━━━━━ Passage for review
Court Opinion

ID: 734999
Source: CourtListenerOpinion
Date Created: 2012-04-17 17:39:26+00
Date Added: 2024-06-11T09:35:26.220213
License: Public Domain

106 F.3d 413
97 CJ C.A.R. 126
NOTICE:  Although citation of unpublished opinions remains unfavored, unpublished opinions may now be cited if the opinion has persuasive value on a material issue, and a copy is attached to the citing document or, if cited in oral argument, copies are furnished to the Court and all parties.  See General Order of November 29, 1993, suspending 10th Cir. Rule 36.3 until December 31, 1995, or further order.
David S. LaMURE, Sr., Plaintiff-Appellant,v.MUTUAL LIFE INSURANCE COMPANY OF NEW YORK, Defendant-Appellee.
No. 95-2172.
United States Court of Appeals, Tenth Circuit.
Jan. 14, 1997.

Before SEYMOUR, Chief Judge, ANDERSON and BRORBY, Circuit Judges.

1
ORDER AND JUDGMENT*

2
Plaintiff David S. LaMure, Sr. appeals the district court's summary judgment holding that the disability insurance policy of which he was the beneficiary was part of an employee welfare benefit plan as defined in the Employee Retirement Income Security Act of 1974, 29 U.S.C. §§ 1001-1461 (1994).  We affirm the district court's holding.
━━━━━━━━━━
━━━━━ Recorded data
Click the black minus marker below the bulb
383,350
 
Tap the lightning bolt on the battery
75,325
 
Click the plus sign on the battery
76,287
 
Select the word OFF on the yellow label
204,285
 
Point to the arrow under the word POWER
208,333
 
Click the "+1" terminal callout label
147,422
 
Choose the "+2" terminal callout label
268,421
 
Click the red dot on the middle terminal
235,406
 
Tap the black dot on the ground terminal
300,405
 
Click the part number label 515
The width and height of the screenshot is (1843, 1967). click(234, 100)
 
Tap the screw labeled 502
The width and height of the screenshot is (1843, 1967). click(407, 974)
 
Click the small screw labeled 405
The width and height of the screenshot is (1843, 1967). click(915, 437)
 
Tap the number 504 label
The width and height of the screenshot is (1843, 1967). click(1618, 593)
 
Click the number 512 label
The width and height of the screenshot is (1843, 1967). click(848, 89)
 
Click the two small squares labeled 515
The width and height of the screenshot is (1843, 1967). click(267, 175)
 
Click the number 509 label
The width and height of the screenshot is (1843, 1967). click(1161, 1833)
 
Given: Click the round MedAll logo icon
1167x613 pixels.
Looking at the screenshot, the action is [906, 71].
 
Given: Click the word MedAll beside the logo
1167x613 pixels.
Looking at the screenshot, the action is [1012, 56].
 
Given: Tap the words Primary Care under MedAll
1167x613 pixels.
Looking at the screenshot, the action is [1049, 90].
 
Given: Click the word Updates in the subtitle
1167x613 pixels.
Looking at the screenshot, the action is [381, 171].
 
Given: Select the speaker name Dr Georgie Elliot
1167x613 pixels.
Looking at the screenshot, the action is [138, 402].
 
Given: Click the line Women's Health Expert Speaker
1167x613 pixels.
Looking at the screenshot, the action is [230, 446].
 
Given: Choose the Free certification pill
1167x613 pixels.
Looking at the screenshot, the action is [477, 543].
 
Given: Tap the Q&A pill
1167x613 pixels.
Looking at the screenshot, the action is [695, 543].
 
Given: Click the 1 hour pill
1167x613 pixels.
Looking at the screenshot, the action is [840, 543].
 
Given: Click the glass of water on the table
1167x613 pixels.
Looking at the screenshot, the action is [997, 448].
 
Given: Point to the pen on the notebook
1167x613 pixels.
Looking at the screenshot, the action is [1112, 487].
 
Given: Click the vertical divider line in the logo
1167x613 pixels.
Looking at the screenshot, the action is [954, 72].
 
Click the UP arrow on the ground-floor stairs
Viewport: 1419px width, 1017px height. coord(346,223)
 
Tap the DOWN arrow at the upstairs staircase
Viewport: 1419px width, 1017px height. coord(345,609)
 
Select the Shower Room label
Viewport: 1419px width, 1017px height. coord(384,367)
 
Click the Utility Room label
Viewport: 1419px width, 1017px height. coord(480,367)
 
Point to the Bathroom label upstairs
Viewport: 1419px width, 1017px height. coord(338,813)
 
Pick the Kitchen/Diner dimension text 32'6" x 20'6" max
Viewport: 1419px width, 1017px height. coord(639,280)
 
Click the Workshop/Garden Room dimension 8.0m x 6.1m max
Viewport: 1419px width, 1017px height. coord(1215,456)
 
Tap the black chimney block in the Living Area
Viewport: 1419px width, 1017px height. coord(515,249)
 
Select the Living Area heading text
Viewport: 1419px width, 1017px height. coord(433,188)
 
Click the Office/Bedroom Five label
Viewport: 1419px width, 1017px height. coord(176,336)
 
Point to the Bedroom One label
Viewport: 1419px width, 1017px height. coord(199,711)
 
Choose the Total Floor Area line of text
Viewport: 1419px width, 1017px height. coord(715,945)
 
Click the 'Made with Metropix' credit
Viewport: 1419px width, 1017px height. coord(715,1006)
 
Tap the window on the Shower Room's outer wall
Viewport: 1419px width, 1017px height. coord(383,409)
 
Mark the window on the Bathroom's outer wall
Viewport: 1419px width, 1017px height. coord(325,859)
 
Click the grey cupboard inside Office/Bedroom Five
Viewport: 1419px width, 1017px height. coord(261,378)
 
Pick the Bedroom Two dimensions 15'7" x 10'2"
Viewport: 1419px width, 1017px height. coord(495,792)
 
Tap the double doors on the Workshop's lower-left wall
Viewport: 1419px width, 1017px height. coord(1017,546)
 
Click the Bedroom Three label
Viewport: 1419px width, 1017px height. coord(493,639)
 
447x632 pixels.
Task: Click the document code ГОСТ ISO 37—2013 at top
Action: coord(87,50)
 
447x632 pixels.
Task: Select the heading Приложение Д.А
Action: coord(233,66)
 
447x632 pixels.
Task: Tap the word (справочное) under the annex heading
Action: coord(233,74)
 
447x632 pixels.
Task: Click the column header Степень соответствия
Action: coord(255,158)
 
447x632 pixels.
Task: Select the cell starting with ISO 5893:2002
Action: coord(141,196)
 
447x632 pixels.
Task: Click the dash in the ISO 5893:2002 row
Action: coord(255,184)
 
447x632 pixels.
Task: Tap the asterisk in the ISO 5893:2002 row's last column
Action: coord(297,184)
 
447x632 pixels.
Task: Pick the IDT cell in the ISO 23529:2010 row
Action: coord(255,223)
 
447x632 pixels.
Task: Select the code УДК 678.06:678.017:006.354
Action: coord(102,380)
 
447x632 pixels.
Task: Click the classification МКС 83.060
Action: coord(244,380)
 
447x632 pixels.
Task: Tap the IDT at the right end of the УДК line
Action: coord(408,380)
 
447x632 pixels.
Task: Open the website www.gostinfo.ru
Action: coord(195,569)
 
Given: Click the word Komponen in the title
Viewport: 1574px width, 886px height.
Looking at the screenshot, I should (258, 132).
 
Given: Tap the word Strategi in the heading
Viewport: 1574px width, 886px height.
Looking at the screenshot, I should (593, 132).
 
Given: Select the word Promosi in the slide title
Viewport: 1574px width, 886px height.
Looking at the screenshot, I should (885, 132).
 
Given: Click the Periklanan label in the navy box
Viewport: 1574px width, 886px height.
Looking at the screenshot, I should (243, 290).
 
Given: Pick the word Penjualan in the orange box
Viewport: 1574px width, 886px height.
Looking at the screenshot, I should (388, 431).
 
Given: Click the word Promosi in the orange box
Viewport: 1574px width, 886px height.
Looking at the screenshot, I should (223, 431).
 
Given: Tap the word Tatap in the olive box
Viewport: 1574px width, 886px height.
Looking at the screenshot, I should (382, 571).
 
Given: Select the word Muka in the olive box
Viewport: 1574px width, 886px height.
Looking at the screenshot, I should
━━━━━━━━━━
### Prompt 1
Name each judge the court opinion lists as hearing the appeal, with the title given for each.
### Prompt 2
Carry on the court opinion on the LaMure disability insurance appeal from its last sentence.
The listing is separate material and has no connection to the court opinion.

### Response area 1
SEYMOUR, Chief Judge
ANDERSON, Circuit Judge
BRORBY, Circuit Judge

### Response area 2
3
Dr. LaMure was a beneficiary of a long-term disability insurance policy issued by Defendant Mutual Life Insurance Company of New York ("Mutual Life").  The policy was a group policy issued through the College of American Pathologists Group Insurance Trust, and in order to be eligible for benefits under the policy one had to be a member of the College, which Dr. LaMure was.

4
Dr. LaMure's employer was Pathology Consultants of New Mexico Ltd.  ("Pathology Consultants"), a professional corporation of which Dr. LaMure was a shareholder.  Pathology Consultants paid both Dr. LaMure's dues for membership in the College of American Pathologists and the semi-annual premiums for his coverage under the disability policy.  It also provided administrative functions relating to the policy.

5
Dr. LaMure began receiving benefits under the policy in June of 1989.  Thereafter, he was incarcerated in a New Mexico prison, and Mutual Life terminated all benefits.  Dr. LaMure filed a complaint against Mutual Life seeking resumption of the disability benefits, asserting state law claims for breach of contract, bad faith failure to pay, and bad faith termination of benefits.

6
The district court found the disability policy was part of an employee welfare benefit plan as defined by the Employee Retirement Income Security Act, and that that act preempted Dr. LaMure's state law claims.  Accordingly, the court dismissed Dr. LaMure's complaint, although it granted him leave to amend his complaint to state a claim under the Employee Retirement Income Security Act.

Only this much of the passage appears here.